(Provided records begins)

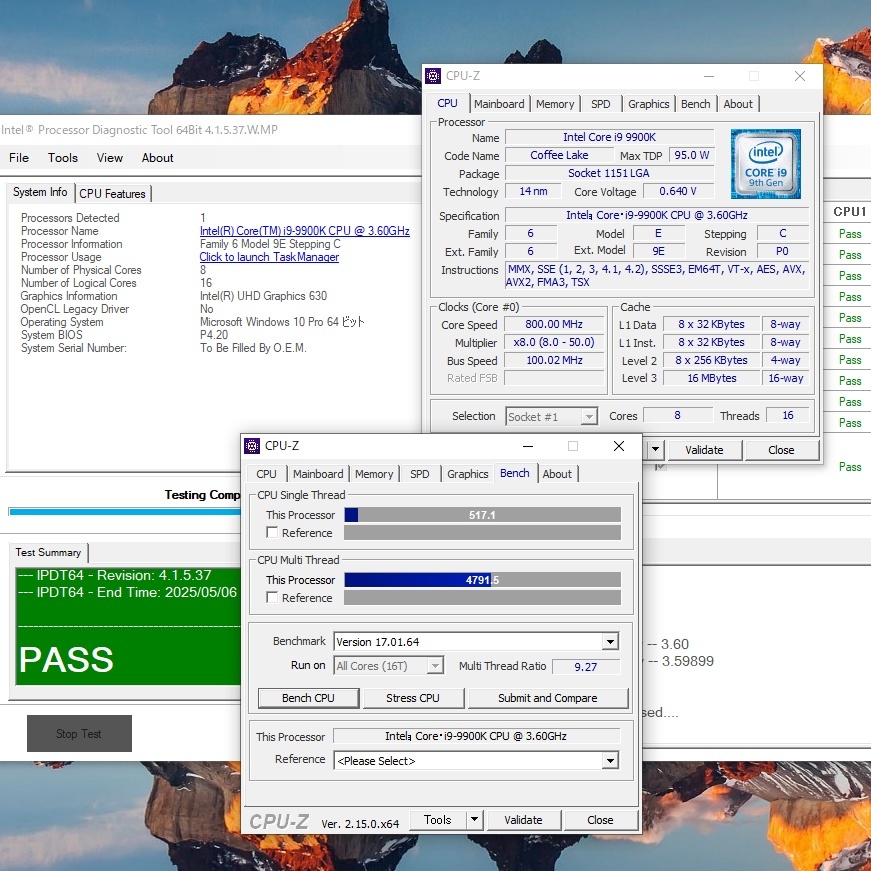This screenshot has width=871, height=871.
Task: Enable Reference checkbox under CPU Multi Thread
Action: pyautogui.click(x=272, y=598)

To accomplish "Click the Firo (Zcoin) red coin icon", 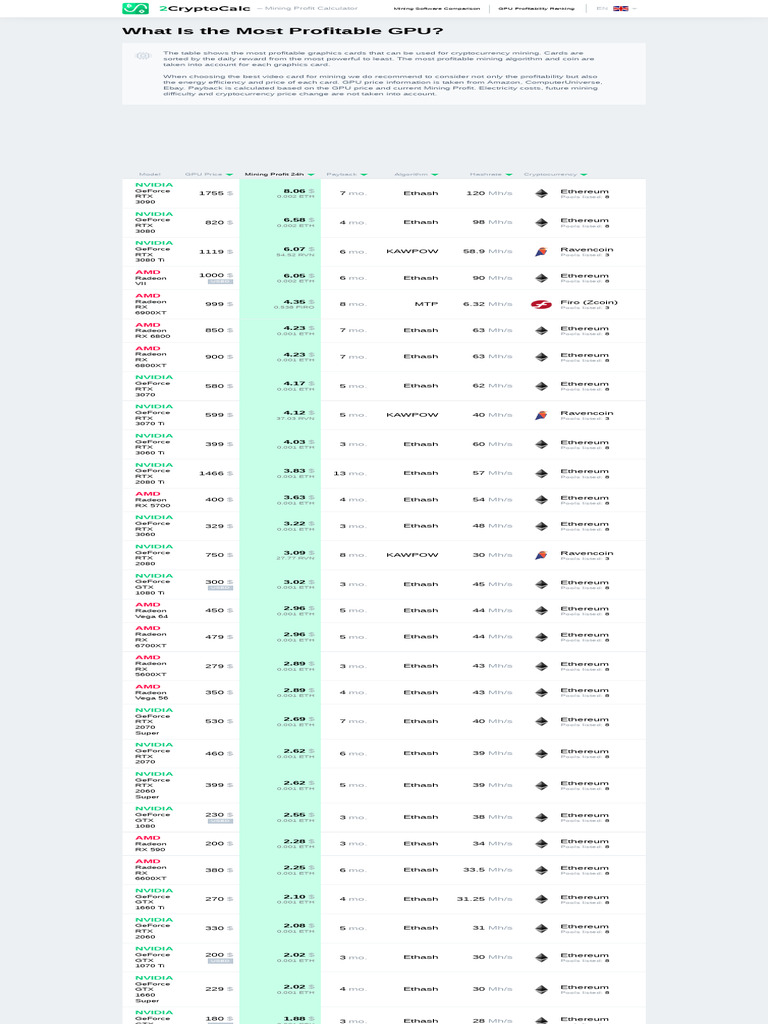I will coord(541,304).
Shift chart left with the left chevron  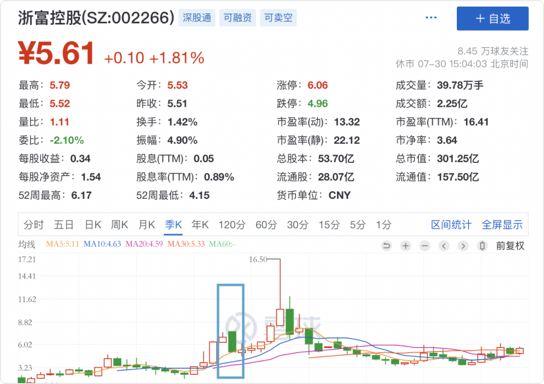pyautogui.click(x=444, y=246)
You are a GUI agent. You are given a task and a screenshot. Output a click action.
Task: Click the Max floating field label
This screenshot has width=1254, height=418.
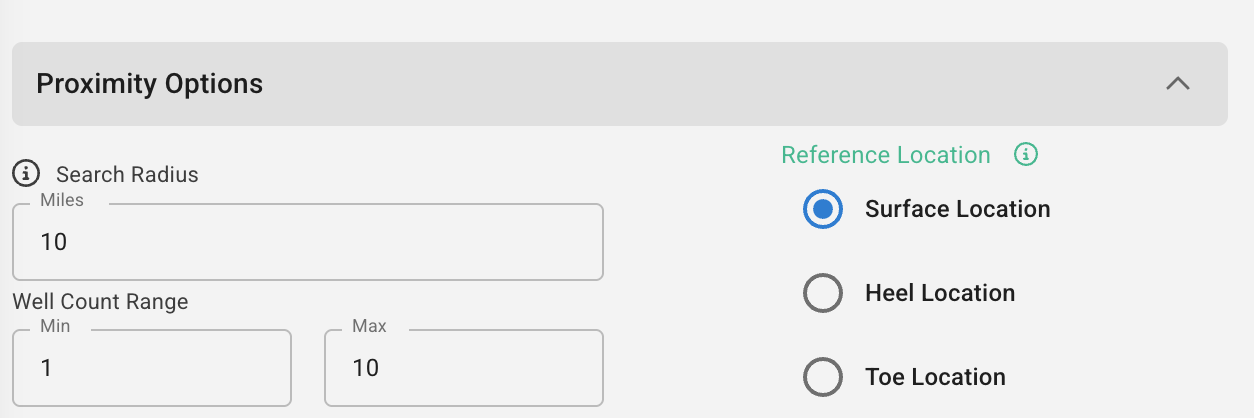click(x=369, y=326)
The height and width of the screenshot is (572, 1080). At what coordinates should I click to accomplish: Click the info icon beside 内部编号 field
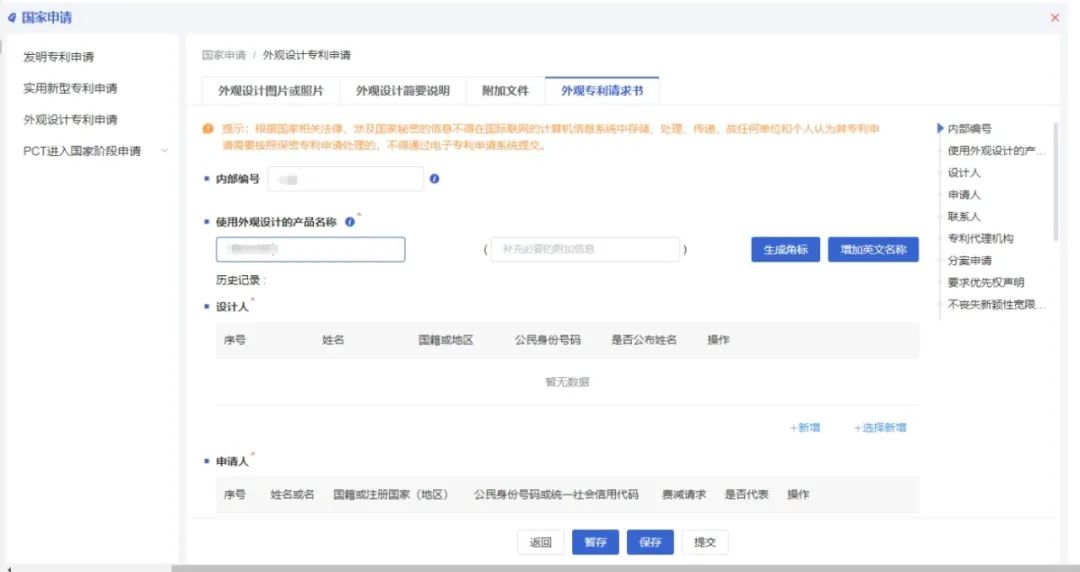point(434,179)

(Provided records ends)

Work to complete →
Write out again, exactly, each line from the one containing "The height and" through the last line of the entries, and omit every picture.

Task result →
The height and width of the screenshot is (572, 1080). At what coordinates should I click to accomplish: Click the info icon beside 内部编号 field
point(434,179)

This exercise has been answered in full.